There is a quiet war happening in the wearables industry. And most people are watching the wrong battle.
Everyone talks about price. Distribution. Market share. Which brand sold more units in Q3. But after spending years building products for India's next billion users — people who make very deliberate decisions about where they spend money — I have come to believe something different.
In health wearables, science is the real product.
Pricing, distribution, and scale can drive adoption. But without deep physiological science, accurate algorithms, and validated insights — there is no real value being created. Just a device on a wrist.
Two Very Different Categories
The global wearables market has split into two camps. And the gap between them is growing.
Both categories are real. Both have markets. But they are doing fundamentally different things.

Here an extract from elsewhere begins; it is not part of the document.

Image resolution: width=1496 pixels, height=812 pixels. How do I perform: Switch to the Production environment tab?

Why This Matters as a Product Lens
When I was building Bolkar, we learned a hard lesson early: features without substance do not retain users.

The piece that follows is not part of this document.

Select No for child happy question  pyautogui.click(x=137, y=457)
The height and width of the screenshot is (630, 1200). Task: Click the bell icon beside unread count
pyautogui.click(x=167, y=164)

You can acquire users with distribution and price. But you retain them with genuine value. With a product experience that makes their life meaningfully different.
This same truth applies to health wearables.
A user who buys a ₹999 fitness band because it has "100+ sports modes" will abandon it in three months when they realise the sleep tracking is meaningless. A user who invests in a science-led wearable and genuinely understands their recovery patterns will build a daily habit around it. Those are very different retention curves.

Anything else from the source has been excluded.